What is modifier 25 in CPT coding?

Modifier 25 is used to indicate that a patient's condition required a significant, separately identifiable evaluation and management (E/M) service above and beyond that associated with another procedure or service being reported by the same physician or other qualified health care professional (QHP) on the same date.

Can you bill 99214 and 96372 together?

Can CPT code 99214 and 96372 be billed together? Yes, CPT code 99214 (office visit, established patient) can be billed alongside 96372, but the documentation must clearly show that the injection was separate from the evaluation and management (E/M) service.

When to use 59 or 51 modifier?

Modifier -51 would be attached because the biopsy is the lesser-valued procedure done at the same session, and modifier -59 would be attached to indicate that the biopsy, which is normally bundled with excision of the same lesion, was done on a separate lesion from the one that was excised.
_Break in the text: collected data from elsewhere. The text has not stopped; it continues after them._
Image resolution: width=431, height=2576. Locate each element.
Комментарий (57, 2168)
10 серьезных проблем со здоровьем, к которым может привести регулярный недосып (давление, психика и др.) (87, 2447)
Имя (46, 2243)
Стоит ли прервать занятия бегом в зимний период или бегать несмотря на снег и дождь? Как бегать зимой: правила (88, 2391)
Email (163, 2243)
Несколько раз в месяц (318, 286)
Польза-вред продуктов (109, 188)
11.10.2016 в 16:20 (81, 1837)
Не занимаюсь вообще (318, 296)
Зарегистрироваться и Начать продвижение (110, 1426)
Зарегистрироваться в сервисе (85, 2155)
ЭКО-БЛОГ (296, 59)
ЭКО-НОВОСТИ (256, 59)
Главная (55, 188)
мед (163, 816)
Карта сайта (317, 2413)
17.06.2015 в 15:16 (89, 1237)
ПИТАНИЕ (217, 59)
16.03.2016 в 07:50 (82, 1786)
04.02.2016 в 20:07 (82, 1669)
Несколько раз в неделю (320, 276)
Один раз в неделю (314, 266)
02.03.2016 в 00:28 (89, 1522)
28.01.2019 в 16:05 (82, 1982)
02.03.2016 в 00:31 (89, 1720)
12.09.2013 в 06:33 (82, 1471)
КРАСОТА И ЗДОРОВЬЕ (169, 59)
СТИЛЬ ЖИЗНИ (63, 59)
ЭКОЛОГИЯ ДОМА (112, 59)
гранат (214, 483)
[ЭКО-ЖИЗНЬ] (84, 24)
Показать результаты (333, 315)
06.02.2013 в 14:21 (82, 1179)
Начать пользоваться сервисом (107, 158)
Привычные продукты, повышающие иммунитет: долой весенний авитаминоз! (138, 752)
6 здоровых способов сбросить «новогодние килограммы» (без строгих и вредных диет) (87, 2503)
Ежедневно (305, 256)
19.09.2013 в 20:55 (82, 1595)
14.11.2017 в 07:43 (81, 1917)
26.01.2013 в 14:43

When should a modifier be used?

Medical coders use modifiers to tell the story of a particular encounter. For instance, a coder may use a modifier to indicate a service did not occur exactly as described by a CPT® or HCPCS Level II code descriptor, but the circumstance did not change the code that applies.

What is included in CPT code 96372?

CPT® code 96372: Injection of drug/substance under skin or into muscle | American Medical Association.

What is a 58 modifier used for?

Modifier 58 is defined as a staged or related procedure performed during the postoperative period of the first procedure by the same physician. A new postoperative period begins when the staged procedure is billed.

What is the CPT code for B12 injection administration?

Coding a B12 injection

Is 90782, “Therapeutic, prophylactic or diagnostic injection (specify material injected); subcutaneous or intramuscular,” the proper code for administering a vitamin B12 injection in the office if the patient provides the medication?

What is the modifier 26 for CPT codes?

Modifier 26 represents the professional component of the procedure. The professional component of the global fee is for the reading and interpretation of the diagnostic procedure/service.

What is modifier 57?

Modifier 57 is used to indicate an Evaluation and Management (E/M) service resulted in the initial decision to perform surgery either the day before a major surgery (90 day global) or the day of a major surgery.

When to use modifier 95?

-95: Synchronous telemedicine service rendered via a real-time interactive audio and video communications system.

What is the JW and JZ modifier used for?

The JZ modifier is reported to attest that no amount of drug was discarded. The JW modifier is required to be reported on a claim for the amount of drug that is discarded and eligible for payment.

When to use modifier kx?

Use of the KX modifier indicates that the supplier has ensured coverage criteria for the DMEPOS billed is met and that documentation does exist to support the medical necessity of item.

What is the EJ modifier used for?

Billing subsequent injections in a series (EJ modifier)

The EJ modifier must be used with the HCPCS code for the drug administered to indicate subsequent injections of a series. The modifier is not to be used with the first injection of each series.

Do you bill 96372 with J3301?

Yes, CPT code 96372, which is for therapeutic, prophylactic, or diagnostic injection, can be billed alongside J3301 if an injection of triamcinolone acetonide (Kenalog) is administered. J3301 covers the medication, while 96372 covers the injection procedure itself, so both can be billed together if applicable.

Are injectable drugs covered by Medicare Part B?

Injectable and infused drugs: Medicare covers most injectable and infused drugs when a licensed medical provider gives them. Oral End-Stage Renal Disease (ESRD) drugs: Medicare covers some oral ESRD drugs if the same drug comes in an injectable form and the Part B ESRD benefit covers it.

Can 96372 be billed with 20610?

This means you should not unbundle the code pair. However, code 20610 is also bundled with code 96372 (Therapeutic, prophylactic, or diagnostic injection; subcutaneous or intramuscular), but for this pair the modifier indicator is 1.